The flyover showcases the expansive landscape of the behemoth, while also giving the player a sneak peek at the route they will take when climbing Mt. Everest. A more intimate experience with the mountain results after the player has to cross a rickety bridge across a deep chasm. The VR helmet, combined with a surround sound gaming headset, create an experience that will make you stop dead in your tracks when you hear the cracking of ice as you are looking down into a dark abyss.
As intense as any of the settings may have been, one of the major perks of using the HTC Vive (pronounced like the number five), is the use of laser mapping technology to create a safe area for the user to roam. Should you get a little to close to a wall, or out of range of the devices, a translucent neon grid will appear. The look of the grid having been carefully designed to alert the player that they’ve gone too far, while not entirely breaking the immersion.

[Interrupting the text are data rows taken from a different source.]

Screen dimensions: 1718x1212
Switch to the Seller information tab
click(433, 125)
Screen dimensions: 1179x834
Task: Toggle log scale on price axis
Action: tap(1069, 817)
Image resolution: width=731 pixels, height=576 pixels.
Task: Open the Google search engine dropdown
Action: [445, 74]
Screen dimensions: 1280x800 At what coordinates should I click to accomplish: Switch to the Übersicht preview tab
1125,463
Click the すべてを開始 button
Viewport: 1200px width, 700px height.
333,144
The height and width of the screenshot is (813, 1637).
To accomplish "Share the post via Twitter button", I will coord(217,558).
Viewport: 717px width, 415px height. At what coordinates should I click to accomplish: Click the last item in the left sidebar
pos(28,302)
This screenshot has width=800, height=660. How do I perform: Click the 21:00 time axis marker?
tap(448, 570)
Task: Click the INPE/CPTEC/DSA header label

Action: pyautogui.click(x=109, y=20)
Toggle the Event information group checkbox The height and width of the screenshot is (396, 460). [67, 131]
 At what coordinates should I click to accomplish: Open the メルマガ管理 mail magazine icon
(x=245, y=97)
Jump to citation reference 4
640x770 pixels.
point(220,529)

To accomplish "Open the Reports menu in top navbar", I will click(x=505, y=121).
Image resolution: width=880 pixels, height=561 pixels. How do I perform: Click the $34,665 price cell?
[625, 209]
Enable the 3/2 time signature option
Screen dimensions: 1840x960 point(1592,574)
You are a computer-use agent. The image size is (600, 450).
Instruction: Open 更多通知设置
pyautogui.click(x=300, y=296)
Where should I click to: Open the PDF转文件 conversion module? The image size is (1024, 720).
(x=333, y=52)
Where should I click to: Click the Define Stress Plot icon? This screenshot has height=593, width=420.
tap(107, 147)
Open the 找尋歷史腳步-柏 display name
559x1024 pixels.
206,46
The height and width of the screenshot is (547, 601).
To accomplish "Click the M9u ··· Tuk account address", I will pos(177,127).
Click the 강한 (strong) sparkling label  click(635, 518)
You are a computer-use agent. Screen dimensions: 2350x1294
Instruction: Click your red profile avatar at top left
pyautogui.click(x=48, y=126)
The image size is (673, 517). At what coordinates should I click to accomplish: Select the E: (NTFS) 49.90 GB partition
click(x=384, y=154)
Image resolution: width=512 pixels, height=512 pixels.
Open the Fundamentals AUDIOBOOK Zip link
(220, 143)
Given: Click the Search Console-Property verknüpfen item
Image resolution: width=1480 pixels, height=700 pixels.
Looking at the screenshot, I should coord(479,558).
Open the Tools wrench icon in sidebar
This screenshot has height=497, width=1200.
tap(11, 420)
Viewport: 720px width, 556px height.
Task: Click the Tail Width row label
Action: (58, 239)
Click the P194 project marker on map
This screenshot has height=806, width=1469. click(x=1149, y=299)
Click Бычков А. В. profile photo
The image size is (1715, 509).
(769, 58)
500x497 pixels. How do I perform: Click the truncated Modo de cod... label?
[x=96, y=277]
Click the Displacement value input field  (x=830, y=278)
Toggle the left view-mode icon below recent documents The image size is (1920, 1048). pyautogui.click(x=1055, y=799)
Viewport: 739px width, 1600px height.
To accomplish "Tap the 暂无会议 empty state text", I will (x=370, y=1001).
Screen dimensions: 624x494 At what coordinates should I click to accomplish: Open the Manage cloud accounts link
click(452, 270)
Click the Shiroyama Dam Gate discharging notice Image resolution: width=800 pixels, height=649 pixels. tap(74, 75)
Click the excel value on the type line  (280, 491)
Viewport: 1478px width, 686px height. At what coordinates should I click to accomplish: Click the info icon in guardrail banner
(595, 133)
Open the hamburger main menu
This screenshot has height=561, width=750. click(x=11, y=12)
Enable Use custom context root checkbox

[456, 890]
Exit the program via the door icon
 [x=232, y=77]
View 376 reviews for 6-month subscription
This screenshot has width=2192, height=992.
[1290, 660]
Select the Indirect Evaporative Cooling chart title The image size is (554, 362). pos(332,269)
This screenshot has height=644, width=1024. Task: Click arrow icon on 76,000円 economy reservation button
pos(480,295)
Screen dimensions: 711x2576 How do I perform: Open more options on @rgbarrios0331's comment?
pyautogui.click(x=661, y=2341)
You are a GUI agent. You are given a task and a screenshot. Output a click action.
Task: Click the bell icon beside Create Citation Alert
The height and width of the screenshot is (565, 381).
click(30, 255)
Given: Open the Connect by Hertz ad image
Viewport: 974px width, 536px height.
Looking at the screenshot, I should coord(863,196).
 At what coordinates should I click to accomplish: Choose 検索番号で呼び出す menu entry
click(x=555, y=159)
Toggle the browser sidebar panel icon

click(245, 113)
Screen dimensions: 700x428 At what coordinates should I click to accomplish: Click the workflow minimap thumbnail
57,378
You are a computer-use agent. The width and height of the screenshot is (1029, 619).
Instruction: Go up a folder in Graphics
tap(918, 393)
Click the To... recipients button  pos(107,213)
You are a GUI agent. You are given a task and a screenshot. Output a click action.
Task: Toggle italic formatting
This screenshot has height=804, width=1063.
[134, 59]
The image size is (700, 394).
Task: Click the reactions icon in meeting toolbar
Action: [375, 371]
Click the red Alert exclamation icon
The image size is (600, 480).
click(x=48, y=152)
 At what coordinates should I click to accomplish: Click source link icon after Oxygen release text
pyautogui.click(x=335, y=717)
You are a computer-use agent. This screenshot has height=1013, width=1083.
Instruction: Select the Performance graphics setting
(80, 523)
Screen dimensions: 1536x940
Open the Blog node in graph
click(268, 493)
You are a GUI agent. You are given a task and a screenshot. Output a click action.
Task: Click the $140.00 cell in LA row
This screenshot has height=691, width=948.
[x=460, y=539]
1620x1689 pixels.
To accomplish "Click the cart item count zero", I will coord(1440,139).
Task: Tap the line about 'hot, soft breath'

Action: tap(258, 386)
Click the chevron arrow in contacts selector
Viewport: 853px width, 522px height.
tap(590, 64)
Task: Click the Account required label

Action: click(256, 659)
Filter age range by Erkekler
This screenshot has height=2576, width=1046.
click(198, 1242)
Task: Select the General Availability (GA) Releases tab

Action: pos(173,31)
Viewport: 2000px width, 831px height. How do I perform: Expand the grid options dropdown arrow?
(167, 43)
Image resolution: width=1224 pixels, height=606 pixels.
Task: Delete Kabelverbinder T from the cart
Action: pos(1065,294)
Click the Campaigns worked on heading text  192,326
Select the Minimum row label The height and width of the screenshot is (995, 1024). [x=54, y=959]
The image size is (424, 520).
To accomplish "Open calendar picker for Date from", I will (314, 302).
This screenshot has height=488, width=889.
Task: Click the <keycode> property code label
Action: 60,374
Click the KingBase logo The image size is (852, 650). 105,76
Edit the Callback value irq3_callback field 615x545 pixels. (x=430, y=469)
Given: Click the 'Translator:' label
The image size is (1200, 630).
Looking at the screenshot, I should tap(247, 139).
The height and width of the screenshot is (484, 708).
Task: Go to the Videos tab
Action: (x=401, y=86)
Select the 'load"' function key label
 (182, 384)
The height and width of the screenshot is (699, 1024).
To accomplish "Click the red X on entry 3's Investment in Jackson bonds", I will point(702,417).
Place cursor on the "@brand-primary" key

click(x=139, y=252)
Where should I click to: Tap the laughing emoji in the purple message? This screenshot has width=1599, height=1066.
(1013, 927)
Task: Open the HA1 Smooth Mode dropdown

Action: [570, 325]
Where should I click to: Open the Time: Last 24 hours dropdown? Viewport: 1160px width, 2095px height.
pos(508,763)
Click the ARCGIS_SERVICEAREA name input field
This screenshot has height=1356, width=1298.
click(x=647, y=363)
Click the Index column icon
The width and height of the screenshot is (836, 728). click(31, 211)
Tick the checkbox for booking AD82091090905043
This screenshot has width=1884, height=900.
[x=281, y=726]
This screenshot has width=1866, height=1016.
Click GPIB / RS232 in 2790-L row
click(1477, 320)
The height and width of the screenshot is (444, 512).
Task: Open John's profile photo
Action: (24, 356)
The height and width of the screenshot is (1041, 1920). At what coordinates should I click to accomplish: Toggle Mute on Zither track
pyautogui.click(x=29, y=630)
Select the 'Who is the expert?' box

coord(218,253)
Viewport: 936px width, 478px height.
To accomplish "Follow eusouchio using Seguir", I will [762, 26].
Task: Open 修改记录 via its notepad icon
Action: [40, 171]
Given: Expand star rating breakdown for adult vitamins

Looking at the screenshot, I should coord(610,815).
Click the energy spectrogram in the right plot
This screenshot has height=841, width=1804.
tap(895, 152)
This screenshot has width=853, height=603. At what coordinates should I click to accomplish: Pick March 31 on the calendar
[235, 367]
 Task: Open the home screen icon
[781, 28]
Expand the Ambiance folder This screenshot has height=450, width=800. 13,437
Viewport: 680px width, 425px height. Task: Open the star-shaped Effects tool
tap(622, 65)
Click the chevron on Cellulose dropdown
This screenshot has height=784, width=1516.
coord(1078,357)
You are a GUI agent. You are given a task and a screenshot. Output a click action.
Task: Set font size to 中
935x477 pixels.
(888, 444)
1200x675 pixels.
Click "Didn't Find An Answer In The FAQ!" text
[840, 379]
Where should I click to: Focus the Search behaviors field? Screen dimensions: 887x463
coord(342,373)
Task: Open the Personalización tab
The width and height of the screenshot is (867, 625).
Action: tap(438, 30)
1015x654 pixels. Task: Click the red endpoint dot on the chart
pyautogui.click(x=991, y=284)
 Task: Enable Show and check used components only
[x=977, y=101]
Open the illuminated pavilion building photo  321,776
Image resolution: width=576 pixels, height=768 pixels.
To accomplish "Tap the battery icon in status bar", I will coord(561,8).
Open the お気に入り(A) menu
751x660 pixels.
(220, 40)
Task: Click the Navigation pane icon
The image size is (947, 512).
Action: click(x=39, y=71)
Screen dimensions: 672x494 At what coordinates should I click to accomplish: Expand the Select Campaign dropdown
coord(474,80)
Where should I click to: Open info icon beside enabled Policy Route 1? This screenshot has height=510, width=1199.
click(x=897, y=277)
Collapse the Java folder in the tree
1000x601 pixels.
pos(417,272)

Solfar Studios, the developers behind the experience, brought together some of the greatest minds in the gaming and movie industries to develop a breathtaking real world experience, inside of the Unreal Engine 4. High resolution geographic data was used from all 360 degrees of the mountain to create what can only be described as one of the most photo-realistic simulators to date.
Teasing the future of Everest VR, Solfar was able to tell us that they are still in development on the simulator, and are working alongside Nvidia. Utilizing the GameWorks VR software, the developers are working to ensure that entry level VR-ready PCs can easily have the same experience as the high end market. The finished result of which, being a realistic simulation of scaling Mt. Everest from the base camp to the summit.